4. Is this a good city for LGBT expatriates? Why or why not?
Seems to be at least doable. My gay colleagues had a great community of support in the local gay scene. That said, Jerusalem is a very religiously conservative city, and gay and lesbians here face discrimination and harrassment (including violence at times).
5. Are there problems with ethnic, race/racial minorities or religious prejudices? Gender equality?
Yes. All three. It wears on you. The key is to get out of the city and recharge.
6. What have been the highlights of your time in this country? Best trips or experiences?

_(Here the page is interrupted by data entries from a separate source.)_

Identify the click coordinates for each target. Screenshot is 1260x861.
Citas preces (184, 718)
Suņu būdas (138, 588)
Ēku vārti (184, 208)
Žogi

There is always something to see and do here, both in Jerusalem and in Israel or the Palestinian territories. There are numerous Israeli national parks that warrant multiple visits, including many that aren't necessarily historical but that have natural beauty - Gan Hashlosha, Yehudit Nature Reserve, Maktesh Ramon, all of the Negev, numerous beaches (Dor Habonim - where there's great camping as long as you don't go from Friday to Saturday), etc... When you tire of dealing with what can be a rather abrasive Israeli culture, you can head to Bethlehem or Jericho to visit historical sites or get some great Arabic food. Aqaba is about a four hour drive away - Petra and Wadi Rum are a little bit further but also really accessible. You won't lack for things to do.
7. What are the particular advantages of living in this city?
Jerusalem is one of a kind. It has tons to offer in terms of both its historical sites as well as the central (and outsized) role it plays in modern foreign policy.
8. Can you save money?
Yes, due to the various differentials (COLAs, hardship, language pay, etc..). Otherwise, it would be hard - there are plenty of things to spend money on and nothing here is cheap.
Words of Wisdom:
1. What do you wish you had known about this particular city/country before moving there?
The need for a small car. We brought a large one and sold it after about 6 months to purchase a smaller one.
2. Knowing what you know now, would you still move to this city?
Yes. The family enjoyed it and it was great to be here a time when the peace process was active. That said, I'm glad I'm moving on.